Arvind Dilawar entrevista Sylvie Laurent, Jacobin, 4 de abril de 2021. Tradução de Antonio P Souza, militante do PSOL/CE
Em 4 de abril de 1968, Martin Luther King Jr estava em Memphis, Tenessee, apoiando uma greve municipal de garis quando foi baleado e morto. Mesmo os trabalhos de limpeza de lixo sendo feitos exclusivamente por homens afro-americanos em Memphis, o apoio de King à greve foi sobre mais que raça. Um estudante de longa data de cientistas políticos, sociólogos e economistas progressistas, King via Memphis como “um trampolim necessário para Washington”, nas palavras de um colega da Conferência de Líderes Cristãos do Sul, a organização que ele fundou para fortalecer o movimento pelos direitos civis.
Em menos de três semanas, caravanas multirraciais de pessoas pobres de todo o país convergiram a Washington, DC, para exigir do governo federal providências diretas, ou garantias, para efetivar o acesso universal a necessidades de uma vida digna, incluindo trabalho, moradia, educação e saúde. Após o assassinato de King, a Campanha do Povo Pobre, como ficou conhecida, ocupou o National Mall e outros alvos estratégicos, como agências federais, por quase dois meses. Mas no fim, a tênue coalizão entre liberais e radicais que King constituiu não foi capaz de se manter contra a repressão estatal, incluindo a infiltração pelo FBI.

**INFORMAÇÕES FORNECIDAS**

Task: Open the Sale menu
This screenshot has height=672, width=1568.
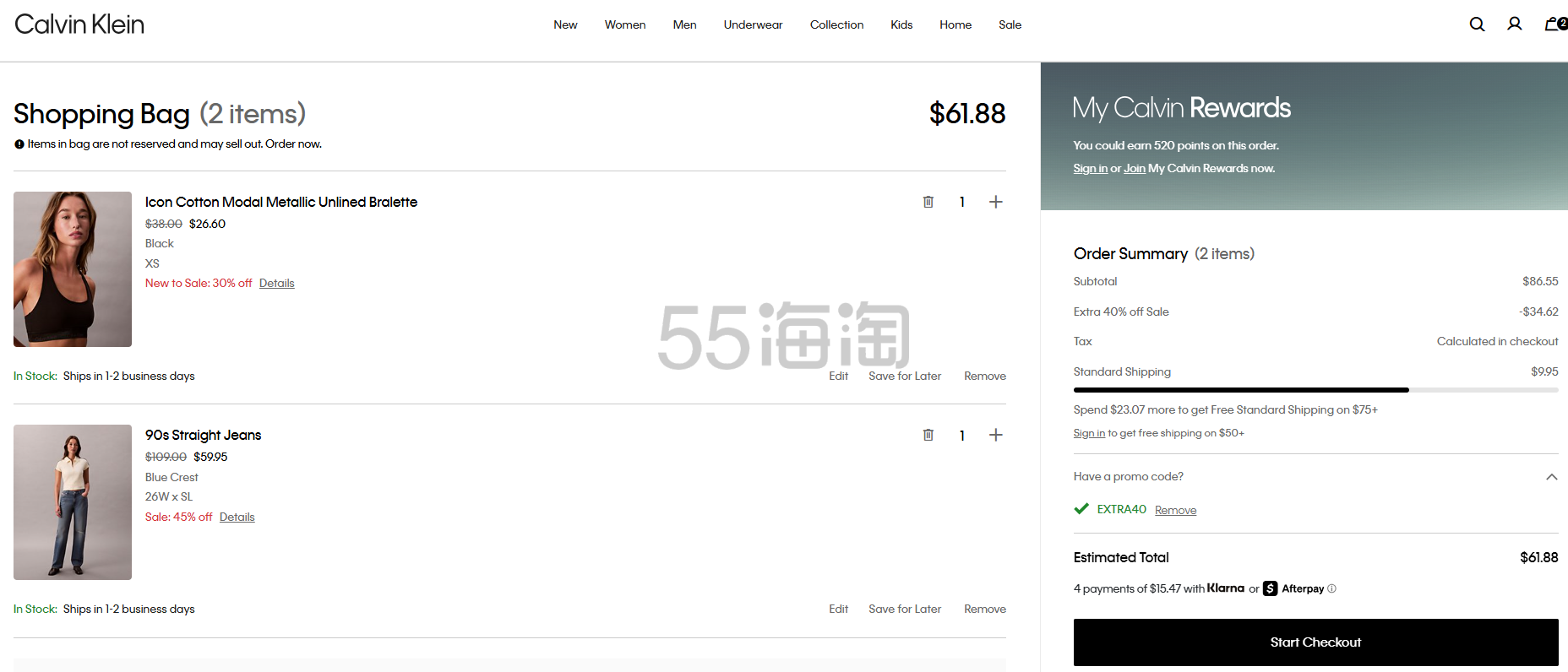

**CONJUNTO DE TAREFAS**
1. Indique se cada afirmação concorda com o trecho sobre Martin Luther King Jr., respondendo sim ou não e citando as palavras decisivas do trecho: (a) King foi baleado em Memphis enquanto apoiava uma greve de garis; (b) a Campanha do Povo Pobre ocupou o National Mall por quase dois meses; (c) a coalizão entre liberais e radicais resistiu à repressão estatal.
2. Liste todas as necessidades de uma vida digna que o trecho sobre Martin Luther King Jr. cita como exigências das caravanas ao governo federal.
3. Prossiga com o trecho sobre Martin Luther King Jr. a partir da última frase apresentada.

**RESPOSTAS ÀS TAREFAS**
1.
(a) Sim: "estava em Memphis, Tenessee, apoiando uma greve municipal de garis quando foi baleado e morto".
(b) Sim: "ocupou o National Mall e outros alvos estratégicos, como agências federais, por quase dois meses".
(c) Não: "não foi capaz de se manter contra a repressão estatal".

2. Trabalho, moradia, educação e saúde.

3.
A Campanha do Povo Pobre foi dispersada por gás lacrimogêneo e tratores, e sua memória foi relegada ao infeliz posfácio da história do movimento pelos direitos civis escrita pela mão dos brancos. O colaborador da Jacobin Arvind Dilawar recentemente conversou com Sylvie Laurent, autora do King and the Other America: the Poor People’s Campaign and the Quest for Economic Equality (King e a outra América: a Campanha do Povo Pobre e a Luta por Igualdade Econômica), sobre a já chamada segunda fase do movimento pelos direitos civis, as visões radicais de King em problemas como a automação do trabalho e renda básica universal, e como a Campanha do Povo Pobre se encaixou nas políticas de King para liberação coletiva. Sua conversa foi suavemente editada para dar mais nitidez e brevidade.
A Campanha do Povo Pobre de Martin Luther King Jr é descrita às vezes como a “segunda fase” do movimento pelos direitos civis. É uma caracterização justa?
Não concordo totalmente com o retrato do movimento pelos direitos civis que contrapõe primeira e segunda fase. Esse entendimento esconde a extensão do movimento pela liberação negra, que tem laços estreitos com o sindicalismo, marxismo e socialismo nos Estados Unidos e dá suporte a uma narrativa onde a primeira fase, focada na igualdade formal e direitos civis, está divorciada dos dilemas dos trabalhadores pretos.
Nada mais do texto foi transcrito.